_Stored data_.
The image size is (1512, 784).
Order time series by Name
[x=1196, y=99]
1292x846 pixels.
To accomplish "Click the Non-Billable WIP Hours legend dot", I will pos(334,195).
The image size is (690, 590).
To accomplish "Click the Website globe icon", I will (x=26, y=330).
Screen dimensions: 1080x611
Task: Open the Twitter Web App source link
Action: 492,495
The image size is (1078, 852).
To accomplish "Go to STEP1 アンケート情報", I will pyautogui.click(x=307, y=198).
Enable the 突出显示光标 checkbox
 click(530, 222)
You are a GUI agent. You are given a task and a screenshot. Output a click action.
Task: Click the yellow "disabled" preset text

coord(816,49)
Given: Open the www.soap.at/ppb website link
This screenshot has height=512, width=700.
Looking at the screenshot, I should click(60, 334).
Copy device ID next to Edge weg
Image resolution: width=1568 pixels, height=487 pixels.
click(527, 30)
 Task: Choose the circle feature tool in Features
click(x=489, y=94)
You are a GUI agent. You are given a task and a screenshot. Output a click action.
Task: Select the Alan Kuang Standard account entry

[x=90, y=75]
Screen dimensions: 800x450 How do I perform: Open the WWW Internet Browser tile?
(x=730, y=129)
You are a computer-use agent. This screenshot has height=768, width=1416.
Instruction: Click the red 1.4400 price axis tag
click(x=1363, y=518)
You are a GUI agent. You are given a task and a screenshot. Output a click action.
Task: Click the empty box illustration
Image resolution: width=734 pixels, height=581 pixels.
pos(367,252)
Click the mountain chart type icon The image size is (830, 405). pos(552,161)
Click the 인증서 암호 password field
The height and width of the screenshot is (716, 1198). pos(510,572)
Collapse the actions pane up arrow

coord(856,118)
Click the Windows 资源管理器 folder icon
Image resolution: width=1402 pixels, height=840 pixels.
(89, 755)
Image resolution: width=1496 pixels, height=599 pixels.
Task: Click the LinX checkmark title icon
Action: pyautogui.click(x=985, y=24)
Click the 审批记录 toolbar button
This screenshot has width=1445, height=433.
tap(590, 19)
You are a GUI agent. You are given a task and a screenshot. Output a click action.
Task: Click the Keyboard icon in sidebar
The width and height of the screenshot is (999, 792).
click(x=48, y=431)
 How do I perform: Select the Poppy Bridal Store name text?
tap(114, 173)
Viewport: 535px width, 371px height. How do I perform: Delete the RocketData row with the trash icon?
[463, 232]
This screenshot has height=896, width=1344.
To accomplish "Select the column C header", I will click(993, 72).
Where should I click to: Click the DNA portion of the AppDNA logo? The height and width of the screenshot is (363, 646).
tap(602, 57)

_The problem_.
Copy out the lines above exactly, beginning at the one that contains "Image resolution: width=1402" and ending at the one that contains "Task: Click the Keyboard icon in sidebar".

_Reply_.
Image resolution: width=1402 pixels, height=840 pixels.
(89, 755)
Image resolution: width=1496 pixels, height=599 pixels.
Task: Click the LinX checkmark title icon
Action: pyautogui.click(x=985, y=24)
Click the 审批记录 toolbar button
This screenshot has width=1445, height=433.
tap(590, 19)
You are a GUI agent. You are given a task and a screenshot. Output a click action.
Task: Click the Keyboard icon in sidebar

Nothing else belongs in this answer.